_SOURCE RECORDS_
START
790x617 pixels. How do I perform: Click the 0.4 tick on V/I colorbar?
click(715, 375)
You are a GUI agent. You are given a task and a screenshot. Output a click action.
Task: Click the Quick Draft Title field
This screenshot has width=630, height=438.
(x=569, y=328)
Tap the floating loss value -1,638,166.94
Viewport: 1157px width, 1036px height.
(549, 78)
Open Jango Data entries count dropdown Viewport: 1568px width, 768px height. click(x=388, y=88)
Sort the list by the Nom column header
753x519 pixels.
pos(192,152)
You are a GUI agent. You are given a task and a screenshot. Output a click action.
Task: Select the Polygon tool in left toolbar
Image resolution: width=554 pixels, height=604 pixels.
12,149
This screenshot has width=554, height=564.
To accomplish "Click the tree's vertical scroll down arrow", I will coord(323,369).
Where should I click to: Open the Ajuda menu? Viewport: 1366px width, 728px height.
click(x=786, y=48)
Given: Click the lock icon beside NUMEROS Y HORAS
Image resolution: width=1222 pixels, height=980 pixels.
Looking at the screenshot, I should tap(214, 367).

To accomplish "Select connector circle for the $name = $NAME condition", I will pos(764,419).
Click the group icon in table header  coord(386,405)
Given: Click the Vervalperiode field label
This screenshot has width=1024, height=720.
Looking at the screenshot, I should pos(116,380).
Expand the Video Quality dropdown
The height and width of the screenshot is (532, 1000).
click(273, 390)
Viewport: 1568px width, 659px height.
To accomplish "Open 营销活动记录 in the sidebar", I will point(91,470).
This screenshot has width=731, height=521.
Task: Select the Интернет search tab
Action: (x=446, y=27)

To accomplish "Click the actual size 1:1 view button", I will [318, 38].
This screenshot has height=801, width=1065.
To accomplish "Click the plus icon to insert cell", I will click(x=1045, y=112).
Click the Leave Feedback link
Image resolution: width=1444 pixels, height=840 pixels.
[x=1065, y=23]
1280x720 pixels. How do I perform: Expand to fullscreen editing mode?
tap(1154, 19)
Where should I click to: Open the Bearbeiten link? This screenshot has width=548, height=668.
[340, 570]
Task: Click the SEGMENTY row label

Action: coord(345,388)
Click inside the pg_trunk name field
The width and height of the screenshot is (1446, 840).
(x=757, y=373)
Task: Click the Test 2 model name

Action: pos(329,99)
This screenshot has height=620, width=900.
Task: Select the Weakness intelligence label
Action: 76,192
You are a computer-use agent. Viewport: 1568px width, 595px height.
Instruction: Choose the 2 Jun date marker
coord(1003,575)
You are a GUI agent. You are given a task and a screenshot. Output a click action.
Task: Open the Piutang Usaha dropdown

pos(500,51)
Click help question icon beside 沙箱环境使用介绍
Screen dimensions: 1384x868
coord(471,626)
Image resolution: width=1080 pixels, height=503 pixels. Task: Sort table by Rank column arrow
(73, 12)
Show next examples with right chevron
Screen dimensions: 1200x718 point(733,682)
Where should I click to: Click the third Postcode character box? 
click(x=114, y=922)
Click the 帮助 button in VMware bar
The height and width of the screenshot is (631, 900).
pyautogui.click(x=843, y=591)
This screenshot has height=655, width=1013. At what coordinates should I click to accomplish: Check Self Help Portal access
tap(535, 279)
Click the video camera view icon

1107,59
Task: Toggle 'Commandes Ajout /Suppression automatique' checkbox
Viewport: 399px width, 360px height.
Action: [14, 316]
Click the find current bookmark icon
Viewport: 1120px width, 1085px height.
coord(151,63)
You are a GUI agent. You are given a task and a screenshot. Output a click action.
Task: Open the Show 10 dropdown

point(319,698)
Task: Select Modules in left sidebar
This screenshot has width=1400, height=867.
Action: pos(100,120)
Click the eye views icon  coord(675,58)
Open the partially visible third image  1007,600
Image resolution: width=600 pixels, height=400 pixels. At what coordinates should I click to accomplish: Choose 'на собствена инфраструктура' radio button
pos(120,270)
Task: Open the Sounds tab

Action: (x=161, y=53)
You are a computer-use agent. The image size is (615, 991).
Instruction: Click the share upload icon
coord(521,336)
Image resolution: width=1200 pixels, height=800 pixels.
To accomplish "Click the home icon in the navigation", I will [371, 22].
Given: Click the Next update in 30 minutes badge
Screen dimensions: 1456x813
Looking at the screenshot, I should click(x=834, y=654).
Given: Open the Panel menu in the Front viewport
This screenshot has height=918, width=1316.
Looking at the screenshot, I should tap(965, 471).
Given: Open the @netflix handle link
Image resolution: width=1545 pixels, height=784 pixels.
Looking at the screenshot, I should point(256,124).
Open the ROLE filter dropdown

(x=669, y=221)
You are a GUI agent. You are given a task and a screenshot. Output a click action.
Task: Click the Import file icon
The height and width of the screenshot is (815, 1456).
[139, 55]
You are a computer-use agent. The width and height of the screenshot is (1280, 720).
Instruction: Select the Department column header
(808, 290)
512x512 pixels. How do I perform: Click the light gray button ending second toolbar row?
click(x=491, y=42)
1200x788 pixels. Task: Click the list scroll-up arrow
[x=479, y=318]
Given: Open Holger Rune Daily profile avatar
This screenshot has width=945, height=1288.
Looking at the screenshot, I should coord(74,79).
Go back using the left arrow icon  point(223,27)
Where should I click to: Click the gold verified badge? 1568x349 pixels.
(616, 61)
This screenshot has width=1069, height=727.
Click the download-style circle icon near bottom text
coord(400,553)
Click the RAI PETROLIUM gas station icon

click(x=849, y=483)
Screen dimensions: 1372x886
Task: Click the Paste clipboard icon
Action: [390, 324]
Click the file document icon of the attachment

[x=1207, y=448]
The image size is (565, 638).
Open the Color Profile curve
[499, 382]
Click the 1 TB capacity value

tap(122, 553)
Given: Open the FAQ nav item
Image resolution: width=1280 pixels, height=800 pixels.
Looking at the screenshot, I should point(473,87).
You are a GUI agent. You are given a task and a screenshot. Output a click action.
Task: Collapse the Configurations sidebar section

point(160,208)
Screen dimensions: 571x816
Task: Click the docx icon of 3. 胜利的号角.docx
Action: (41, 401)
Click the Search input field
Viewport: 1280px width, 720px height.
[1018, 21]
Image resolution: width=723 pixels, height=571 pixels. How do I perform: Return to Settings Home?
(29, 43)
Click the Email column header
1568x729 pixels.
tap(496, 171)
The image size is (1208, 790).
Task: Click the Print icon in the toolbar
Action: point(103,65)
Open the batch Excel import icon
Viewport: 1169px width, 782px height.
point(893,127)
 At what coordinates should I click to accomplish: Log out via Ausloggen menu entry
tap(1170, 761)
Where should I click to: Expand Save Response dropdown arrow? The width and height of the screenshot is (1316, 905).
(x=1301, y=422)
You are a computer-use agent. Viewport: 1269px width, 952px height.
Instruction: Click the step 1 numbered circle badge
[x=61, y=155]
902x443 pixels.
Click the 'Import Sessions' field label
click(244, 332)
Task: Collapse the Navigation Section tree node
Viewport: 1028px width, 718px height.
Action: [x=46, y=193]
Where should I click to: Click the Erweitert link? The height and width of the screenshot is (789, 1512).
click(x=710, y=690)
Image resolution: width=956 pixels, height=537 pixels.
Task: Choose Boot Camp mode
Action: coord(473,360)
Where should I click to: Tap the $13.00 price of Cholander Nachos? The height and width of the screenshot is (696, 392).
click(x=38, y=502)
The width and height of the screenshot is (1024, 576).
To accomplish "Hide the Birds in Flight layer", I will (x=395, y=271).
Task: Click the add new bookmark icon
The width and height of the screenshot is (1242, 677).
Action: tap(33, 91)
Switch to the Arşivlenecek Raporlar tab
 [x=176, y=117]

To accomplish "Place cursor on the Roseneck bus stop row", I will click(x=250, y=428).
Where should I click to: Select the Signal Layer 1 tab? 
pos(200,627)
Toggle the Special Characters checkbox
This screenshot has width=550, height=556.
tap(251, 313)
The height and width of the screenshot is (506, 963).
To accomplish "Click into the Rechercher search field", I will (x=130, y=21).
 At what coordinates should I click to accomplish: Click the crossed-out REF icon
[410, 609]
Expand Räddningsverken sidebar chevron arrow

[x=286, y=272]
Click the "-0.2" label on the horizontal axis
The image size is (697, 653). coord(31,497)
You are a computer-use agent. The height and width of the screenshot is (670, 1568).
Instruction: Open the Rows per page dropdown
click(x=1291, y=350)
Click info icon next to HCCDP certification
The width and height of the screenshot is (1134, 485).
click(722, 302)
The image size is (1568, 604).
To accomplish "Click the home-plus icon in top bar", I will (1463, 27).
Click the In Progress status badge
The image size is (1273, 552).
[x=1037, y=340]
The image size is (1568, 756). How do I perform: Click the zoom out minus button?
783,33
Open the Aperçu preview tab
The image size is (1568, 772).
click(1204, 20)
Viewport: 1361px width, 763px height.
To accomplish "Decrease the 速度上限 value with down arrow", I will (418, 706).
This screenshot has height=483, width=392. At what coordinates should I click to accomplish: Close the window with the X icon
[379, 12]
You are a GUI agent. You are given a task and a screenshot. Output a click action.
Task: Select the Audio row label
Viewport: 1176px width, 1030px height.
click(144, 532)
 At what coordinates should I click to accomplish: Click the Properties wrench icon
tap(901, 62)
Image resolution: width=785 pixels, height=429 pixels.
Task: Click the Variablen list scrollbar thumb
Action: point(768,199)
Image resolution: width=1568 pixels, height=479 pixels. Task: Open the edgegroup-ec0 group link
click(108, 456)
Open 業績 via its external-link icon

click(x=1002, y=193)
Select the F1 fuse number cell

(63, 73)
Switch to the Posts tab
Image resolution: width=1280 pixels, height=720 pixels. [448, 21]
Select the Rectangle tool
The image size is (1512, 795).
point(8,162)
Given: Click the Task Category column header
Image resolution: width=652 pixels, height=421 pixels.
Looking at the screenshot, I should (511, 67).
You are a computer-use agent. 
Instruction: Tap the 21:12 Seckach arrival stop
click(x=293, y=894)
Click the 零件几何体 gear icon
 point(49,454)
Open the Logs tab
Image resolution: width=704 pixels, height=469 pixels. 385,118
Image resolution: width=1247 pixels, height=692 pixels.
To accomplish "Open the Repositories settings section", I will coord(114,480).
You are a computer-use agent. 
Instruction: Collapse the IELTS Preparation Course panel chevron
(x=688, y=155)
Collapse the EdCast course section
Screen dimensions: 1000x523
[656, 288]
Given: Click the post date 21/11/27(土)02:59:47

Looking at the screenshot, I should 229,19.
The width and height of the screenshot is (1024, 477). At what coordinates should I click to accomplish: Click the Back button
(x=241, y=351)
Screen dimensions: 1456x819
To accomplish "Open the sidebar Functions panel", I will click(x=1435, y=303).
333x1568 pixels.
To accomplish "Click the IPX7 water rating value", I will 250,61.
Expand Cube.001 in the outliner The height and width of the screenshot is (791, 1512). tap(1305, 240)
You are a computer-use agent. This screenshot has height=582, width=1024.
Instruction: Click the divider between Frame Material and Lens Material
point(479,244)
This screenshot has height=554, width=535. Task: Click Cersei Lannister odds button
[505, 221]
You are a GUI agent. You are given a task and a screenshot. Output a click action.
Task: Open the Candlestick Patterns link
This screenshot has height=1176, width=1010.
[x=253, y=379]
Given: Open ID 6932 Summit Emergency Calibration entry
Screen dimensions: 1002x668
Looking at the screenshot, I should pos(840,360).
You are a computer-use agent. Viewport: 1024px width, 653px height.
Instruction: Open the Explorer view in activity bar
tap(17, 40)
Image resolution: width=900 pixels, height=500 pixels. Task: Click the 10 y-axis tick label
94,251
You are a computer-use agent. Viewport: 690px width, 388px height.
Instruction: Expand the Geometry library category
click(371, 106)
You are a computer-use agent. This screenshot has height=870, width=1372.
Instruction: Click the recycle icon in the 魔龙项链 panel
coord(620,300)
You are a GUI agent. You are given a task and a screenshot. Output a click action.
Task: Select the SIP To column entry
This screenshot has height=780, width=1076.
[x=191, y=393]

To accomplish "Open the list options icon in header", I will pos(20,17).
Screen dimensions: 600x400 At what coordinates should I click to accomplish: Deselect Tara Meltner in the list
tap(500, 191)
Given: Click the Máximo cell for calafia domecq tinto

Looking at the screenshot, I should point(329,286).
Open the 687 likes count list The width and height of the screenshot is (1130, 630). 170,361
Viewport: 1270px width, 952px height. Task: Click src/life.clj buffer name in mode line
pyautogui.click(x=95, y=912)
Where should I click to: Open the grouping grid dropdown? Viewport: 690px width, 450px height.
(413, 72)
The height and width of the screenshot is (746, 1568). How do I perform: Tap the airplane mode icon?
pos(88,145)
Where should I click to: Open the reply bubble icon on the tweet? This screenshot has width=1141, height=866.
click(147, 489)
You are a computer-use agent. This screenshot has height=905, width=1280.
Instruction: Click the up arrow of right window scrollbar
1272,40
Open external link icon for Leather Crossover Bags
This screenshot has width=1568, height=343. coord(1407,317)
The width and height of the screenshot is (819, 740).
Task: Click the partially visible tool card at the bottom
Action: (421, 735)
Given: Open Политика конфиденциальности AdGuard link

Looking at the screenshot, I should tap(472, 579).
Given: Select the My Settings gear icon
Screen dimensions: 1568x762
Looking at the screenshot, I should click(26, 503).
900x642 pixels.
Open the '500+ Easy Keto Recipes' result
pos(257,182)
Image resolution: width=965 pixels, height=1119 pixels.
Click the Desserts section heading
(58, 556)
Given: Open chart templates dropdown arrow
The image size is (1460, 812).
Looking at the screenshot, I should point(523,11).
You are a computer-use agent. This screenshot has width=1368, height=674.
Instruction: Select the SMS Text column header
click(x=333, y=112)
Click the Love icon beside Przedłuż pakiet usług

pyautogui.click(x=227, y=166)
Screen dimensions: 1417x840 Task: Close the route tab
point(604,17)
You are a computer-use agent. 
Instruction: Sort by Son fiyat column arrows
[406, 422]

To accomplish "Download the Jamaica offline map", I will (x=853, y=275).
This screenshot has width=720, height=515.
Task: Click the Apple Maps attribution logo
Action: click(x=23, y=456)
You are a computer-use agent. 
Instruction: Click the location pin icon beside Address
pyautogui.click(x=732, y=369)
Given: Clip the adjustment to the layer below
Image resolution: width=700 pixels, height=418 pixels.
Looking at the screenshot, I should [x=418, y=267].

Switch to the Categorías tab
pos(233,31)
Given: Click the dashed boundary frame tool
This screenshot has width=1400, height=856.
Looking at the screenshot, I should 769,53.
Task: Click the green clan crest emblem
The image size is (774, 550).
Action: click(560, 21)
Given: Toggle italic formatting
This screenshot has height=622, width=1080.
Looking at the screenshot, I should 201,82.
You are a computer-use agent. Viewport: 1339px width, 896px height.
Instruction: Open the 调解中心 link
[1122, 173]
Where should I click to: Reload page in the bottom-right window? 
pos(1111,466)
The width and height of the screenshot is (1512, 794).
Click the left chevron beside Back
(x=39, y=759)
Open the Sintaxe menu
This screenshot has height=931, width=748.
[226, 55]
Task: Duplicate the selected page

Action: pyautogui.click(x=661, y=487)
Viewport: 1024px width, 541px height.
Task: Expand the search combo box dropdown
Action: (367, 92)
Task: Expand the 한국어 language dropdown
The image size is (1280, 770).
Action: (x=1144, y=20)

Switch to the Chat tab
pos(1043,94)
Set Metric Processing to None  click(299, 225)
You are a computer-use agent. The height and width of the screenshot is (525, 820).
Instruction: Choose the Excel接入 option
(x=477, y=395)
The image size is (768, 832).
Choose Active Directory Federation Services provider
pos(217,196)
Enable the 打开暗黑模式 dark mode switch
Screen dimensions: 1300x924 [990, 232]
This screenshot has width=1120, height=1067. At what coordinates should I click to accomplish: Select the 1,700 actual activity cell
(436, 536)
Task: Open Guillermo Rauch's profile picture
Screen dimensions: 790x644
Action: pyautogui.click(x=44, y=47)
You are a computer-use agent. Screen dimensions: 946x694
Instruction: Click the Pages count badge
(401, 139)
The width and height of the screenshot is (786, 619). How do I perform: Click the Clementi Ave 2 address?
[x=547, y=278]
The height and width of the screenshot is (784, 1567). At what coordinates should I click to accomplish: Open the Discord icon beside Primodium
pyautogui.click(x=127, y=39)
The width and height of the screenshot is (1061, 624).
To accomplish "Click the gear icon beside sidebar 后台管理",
END
_GIVEN PROBLEM_
Rescale the entries starting at the first line and ending at the line containing "(x=569, y=328)". Reproduce only those lines, requests included, with every coordinate in the answers multiplied by 2.35 and rounded to a whole number, halves rounded up.

_TASK SOLUTION_
790x617 pixels. How do I perform: Click the 0.4 tick on V/I colorbar?
click(1680, 881)
You are a GUI agent. You are given a task and a screenshot. Output a click action.
Task: Click the Quick Draft Title field
This screenshot has width=630, height=438.
(x=1337, y=771)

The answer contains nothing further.